It’s been a bit over a year since this run ended, but Immortal Hulk by Al Ewing and (mostly) Joe Bennett is right up the with the best Hulk runs and we’d call it the best example of The Hulk as a horror character. Can The Hulk or any of the others mutated by Gamma radiation truly die? What is this mysterious Green Door they keep seeing and who lives on the other side of it? Highly, highly recommended series.
The cheapest way to get the run is the single volumes. V.1-10 collect the 50 issue series. V. 11 collects some one shots and specials, so get that instead of the Carnage collection (that issue is in V. 11). If you like you can get another collection of spin-off issues in Immortal Hulk: Great Power, but it’s a side trip.
The Marvel Mighty Avengers Sale runs through Monday, 4/17.
Mighty Avengers has been a spin-off Avengers title a few times. Yes, believe it or else, there didn’t used to be 3+ series with “Avengers” in the title each month.
All this started with the ’07 – ’10 Mighty Avengers, which is a Bendis-era title. This is in two larger collections. The first is Bendis and the second written by Dan Slott. LOTS of artists tagging in and out on this one. We do, however, have a preference for the Slott run. It wasn’t really a traditional Avengers lineup, but it definitely had a traditional Avengers feel in an era where that was unusual.
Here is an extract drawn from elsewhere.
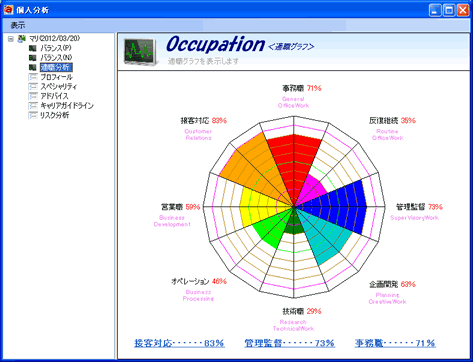
Task: Select the 適職分析 tree item
Action: click(x=56, y=67)
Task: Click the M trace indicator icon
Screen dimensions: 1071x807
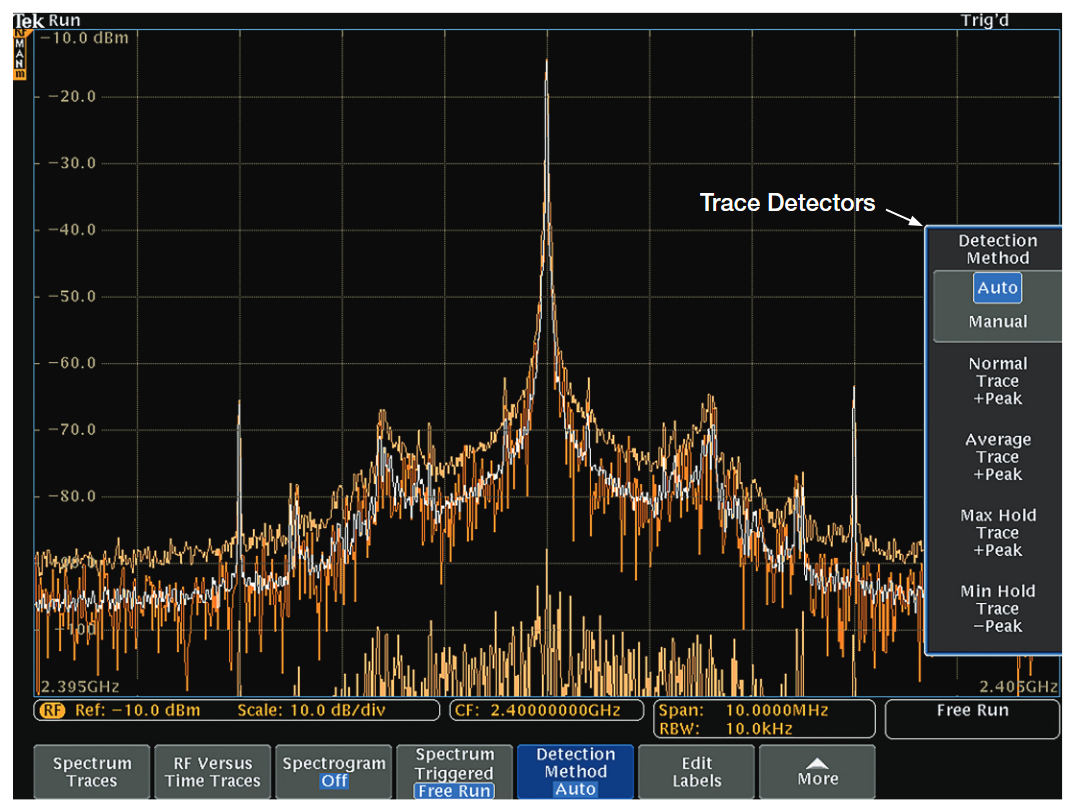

The next two iterations, might as well count as the same book. the ’13-’14 edition of Mighty Avengers is by Al Ewing and (mostly) Greg Land. This followed by the ’14-’15 Captain America & The Might Avengers. This time Luke Ross joins Ewing as the primary artist. If you’ve been reading Ewing’s work of late, you’ll be interested to know this is early work with The Blue Marvel / Adam Brashear.
Ah, a Brendan Fraser Reference!
The DC Gods & Monsters Sale runs through Monday, 4/17.
Yes, Brendan Fraser did star in the film Gods & Monsters, and he’s a DC actor. Then again, so did Ian McKellan and he’s Magneto. Were they alluding to the DCU Animated Original? We’ll go with Brendan Fraser.
It’s another eclectic assortment for us to sift through and there’s some good Green Lantern material this time out.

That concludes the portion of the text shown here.